§ **Что требуется**: Перепишите дословно фрагмент текста о зимних стихах, который начинается со слов «Читаем без скачивания» и заканчивается словами «ли, пьян дверей?».

Читаем без скачивания Жизнь из последних сил. 2011–2022 годы - Юрий Николаевич Безелянский
Шрифт:
Интервал:
Закладка:
Так теперь никто не напишет. Если брать поэзию Константина Случевского, то он нам поближе, и его меланхолическое ощущение зимы нам знакомо:
«Мало свету в нашу зиму! / Воздух темен и не чист; / Не подняться даже дыму – / Так он грузен и слоист… Мгла по лесу, по болоту… / Да, задача нелегка – / Пересиливать дремоту / Чуть заметного денька!»
У Осипа Мандельштама никаких дремотных настроений, он весь в мучительном ожидании чего-то неприятного и непоправимого:
Куда мне деться в этом январе?
Открытый город сумасбродно цепок.
От замкнутых я, что ли, пьян дверей?
И хочется мычать от всех замков и скрепок…
Эти строки написаны в 1937 году, в ссылке, в Воронеже. А вот отрывок из стихотворения Бориса Пастернака «Январь 1919 года»:
Тот год! Как часто у окна
Нашептывал мне, старый: «Выкинься».

§ **Исходные данные**:
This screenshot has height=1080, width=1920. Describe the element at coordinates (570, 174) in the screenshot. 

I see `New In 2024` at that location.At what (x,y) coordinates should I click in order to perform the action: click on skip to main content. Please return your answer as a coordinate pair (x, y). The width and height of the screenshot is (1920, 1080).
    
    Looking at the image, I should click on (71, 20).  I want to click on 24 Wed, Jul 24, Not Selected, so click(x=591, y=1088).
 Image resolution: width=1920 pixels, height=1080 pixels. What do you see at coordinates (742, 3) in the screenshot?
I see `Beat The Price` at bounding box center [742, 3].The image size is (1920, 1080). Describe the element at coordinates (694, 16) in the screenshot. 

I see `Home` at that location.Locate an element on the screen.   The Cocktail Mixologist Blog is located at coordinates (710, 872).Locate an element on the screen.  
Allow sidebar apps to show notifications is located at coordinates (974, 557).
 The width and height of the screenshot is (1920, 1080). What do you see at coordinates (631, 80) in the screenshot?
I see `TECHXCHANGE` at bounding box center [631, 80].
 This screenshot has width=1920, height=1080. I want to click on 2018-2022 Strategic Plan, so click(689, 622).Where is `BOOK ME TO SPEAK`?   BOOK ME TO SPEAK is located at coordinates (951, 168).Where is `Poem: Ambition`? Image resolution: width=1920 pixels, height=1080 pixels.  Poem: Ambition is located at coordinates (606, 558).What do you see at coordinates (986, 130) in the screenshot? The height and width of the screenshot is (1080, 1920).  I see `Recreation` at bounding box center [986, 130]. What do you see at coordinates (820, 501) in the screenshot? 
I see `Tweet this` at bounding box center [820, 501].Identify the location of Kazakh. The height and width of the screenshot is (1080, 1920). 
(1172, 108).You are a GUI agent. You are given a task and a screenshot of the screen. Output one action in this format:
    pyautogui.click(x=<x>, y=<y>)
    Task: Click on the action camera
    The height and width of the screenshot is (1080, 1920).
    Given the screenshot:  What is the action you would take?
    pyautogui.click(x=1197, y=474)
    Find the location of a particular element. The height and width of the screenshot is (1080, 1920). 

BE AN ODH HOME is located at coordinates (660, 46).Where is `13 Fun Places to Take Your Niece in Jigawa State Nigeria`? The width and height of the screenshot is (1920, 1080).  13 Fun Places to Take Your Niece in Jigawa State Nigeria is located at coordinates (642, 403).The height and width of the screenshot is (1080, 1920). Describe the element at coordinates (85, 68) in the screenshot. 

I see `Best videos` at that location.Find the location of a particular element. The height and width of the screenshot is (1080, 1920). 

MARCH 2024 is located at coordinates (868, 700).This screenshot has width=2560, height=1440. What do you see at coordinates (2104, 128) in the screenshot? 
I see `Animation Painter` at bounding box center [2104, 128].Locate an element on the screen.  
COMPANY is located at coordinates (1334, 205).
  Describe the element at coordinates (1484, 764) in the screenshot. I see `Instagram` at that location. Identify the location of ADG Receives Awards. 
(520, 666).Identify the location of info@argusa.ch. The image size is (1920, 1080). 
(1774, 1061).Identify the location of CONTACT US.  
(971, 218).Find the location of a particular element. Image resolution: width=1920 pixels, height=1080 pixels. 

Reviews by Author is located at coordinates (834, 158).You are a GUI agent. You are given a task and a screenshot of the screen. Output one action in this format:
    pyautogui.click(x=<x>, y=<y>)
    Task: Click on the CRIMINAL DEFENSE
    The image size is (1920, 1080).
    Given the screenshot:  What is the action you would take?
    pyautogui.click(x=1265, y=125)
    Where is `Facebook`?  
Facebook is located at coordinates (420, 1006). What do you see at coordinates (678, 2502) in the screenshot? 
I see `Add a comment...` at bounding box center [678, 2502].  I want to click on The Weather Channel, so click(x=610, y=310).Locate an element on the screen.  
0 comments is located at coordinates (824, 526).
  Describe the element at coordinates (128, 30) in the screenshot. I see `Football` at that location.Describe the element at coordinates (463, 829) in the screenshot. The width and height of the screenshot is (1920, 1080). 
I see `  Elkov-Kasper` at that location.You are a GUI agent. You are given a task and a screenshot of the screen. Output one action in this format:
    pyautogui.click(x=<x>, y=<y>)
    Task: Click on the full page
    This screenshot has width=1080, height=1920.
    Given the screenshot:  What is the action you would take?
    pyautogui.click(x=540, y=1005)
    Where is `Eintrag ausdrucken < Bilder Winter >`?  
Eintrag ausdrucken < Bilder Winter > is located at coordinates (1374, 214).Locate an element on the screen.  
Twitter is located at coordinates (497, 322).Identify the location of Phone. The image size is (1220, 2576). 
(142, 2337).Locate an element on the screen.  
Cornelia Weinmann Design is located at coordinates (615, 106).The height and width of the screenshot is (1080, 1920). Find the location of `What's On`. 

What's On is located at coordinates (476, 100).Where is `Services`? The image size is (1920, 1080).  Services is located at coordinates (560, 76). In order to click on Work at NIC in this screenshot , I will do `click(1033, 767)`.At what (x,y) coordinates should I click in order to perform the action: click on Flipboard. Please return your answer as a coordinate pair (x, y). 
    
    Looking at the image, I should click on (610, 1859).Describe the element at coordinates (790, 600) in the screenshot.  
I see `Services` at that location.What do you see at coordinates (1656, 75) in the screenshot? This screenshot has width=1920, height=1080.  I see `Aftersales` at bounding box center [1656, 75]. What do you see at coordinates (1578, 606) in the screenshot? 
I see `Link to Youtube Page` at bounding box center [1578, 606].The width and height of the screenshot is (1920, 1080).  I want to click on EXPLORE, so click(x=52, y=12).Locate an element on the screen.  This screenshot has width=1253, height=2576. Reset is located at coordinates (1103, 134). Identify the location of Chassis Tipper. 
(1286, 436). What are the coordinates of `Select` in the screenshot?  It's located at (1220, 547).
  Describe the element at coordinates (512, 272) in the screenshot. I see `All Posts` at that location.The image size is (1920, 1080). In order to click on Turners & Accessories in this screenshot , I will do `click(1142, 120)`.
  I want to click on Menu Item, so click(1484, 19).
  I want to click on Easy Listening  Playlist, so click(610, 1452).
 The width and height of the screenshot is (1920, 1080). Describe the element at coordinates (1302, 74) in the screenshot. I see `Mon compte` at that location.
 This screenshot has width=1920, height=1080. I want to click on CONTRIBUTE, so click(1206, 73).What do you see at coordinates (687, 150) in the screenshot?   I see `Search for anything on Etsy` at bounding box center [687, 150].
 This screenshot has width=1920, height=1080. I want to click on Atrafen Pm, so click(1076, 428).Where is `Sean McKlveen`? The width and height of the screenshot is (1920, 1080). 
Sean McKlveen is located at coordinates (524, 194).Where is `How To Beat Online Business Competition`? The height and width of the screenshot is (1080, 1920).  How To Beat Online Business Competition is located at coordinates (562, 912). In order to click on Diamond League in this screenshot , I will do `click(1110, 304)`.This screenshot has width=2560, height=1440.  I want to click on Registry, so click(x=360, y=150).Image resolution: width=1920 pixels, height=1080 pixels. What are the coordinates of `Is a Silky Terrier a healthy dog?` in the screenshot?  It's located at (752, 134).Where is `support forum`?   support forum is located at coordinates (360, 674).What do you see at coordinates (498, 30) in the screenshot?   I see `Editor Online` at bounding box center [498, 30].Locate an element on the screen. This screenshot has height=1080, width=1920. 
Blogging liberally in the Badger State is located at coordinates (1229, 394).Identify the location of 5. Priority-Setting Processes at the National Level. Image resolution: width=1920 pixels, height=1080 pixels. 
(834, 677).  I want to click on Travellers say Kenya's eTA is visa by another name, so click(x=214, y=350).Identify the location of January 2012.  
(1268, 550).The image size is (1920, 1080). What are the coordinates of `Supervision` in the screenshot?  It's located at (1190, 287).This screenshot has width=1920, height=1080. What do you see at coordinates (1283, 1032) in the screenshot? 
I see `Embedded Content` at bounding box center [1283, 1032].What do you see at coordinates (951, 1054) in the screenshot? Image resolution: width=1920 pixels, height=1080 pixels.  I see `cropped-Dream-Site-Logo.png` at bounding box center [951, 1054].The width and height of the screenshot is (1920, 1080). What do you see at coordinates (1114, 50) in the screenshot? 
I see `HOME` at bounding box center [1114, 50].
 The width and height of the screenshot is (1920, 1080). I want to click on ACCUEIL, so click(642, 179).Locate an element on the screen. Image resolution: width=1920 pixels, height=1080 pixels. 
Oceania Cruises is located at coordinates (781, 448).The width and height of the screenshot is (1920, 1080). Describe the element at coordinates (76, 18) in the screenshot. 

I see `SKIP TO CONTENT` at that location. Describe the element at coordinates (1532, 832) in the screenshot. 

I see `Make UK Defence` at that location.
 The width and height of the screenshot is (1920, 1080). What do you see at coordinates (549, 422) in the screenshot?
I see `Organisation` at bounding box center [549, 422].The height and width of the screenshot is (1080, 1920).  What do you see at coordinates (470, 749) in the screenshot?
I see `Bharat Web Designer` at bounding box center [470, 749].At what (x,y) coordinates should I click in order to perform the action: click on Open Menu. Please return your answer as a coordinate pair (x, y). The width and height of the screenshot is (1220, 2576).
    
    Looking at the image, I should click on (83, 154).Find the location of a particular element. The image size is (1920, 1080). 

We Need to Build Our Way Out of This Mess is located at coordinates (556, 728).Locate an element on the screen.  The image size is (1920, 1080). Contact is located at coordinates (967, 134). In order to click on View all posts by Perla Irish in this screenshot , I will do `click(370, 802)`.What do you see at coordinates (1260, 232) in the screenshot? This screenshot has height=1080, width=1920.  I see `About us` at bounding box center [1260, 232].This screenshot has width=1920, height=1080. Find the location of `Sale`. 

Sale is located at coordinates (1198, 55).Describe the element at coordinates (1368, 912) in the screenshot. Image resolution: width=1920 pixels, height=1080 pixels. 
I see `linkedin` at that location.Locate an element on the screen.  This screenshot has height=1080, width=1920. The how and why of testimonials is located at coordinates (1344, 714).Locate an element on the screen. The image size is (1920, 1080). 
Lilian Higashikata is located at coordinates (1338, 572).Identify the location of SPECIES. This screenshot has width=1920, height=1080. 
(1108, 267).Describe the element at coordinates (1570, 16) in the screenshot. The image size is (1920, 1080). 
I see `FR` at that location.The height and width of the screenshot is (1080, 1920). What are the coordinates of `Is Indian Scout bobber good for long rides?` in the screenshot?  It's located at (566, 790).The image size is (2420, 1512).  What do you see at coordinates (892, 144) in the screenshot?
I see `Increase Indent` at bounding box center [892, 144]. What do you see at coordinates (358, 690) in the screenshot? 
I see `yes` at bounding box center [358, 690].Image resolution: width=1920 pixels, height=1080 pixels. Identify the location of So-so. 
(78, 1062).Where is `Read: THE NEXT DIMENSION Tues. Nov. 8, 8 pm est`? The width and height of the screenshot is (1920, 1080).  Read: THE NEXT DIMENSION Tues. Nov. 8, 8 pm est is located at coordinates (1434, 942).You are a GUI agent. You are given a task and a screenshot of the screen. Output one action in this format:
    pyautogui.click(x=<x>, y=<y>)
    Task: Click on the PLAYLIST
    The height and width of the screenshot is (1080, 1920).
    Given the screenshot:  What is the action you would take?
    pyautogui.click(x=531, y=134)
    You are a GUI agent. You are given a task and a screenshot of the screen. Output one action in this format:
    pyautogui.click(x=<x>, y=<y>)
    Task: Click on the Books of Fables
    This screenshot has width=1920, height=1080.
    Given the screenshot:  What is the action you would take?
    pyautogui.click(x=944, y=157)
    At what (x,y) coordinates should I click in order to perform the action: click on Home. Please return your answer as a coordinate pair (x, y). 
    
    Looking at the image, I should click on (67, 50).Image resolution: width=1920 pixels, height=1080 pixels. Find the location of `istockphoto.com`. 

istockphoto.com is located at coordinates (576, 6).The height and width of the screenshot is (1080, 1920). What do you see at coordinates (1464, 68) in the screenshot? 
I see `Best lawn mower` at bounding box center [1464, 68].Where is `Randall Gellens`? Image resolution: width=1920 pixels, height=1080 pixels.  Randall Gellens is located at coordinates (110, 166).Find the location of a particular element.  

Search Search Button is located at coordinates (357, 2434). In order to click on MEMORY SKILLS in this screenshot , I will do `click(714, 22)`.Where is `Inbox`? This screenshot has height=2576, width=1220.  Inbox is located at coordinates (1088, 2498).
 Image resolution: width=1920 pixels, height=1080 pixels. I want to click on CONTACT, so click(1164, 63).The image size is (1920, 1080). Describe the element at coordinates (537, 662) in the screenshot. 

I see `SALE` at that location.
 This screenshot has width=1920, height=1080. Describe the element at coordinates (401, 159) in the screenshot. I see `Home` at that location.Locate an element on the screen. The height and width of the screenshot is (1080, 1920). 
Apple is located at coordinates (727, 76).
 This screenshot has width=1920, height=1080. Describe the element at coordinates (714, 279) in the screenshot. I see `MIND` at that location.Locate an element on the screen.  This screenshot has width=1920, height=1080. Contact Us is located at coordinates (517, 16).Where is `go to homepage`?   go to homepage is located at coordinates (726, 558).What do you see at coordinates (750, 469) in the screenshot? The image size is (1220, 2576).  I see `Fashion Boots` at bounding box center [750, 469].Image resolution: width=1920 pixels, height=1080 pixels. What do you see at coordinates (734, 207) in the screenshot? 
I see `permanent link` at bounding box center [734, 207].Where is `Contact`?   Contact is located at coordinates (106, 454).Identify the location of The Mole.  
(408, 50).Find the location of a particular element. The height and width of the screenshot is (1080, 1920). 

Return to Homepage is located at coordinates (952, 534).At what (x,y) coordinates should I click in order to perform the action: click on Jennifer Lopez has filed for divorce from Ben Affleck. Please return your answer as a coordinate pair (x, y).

§ **Ответ к заданию**:
Читаем без скачивания Жизнь из последних сил. 2011–2022 годы - Юрий Николаевич Безелянский
Шрифт:
Интервал:
Закладка:
Так теперь никто не напишет. Если брать поэзию Константина Случевского, то он нам поближе, и его меланхолическое ощущение зимы нам знакомо:
«Мало свету в нашу зиму! / Воздух темен и не чист; / Не подняться даже дыму – / Так он грузен и слоист… Мгла по лесу, по болоту… / Да, задача нелегка – / Пересиливать дремоту / Чуть заметного денька!»
У Осипа Мандельштама никаких дремотных настроений, он весь в мучительном ожидании чего-то неприятного и непоправимого:
Куда мне деться в этом январе?
Открытый город сумасбродно цепок.
От замкнутых я, что ли, пьян дверей?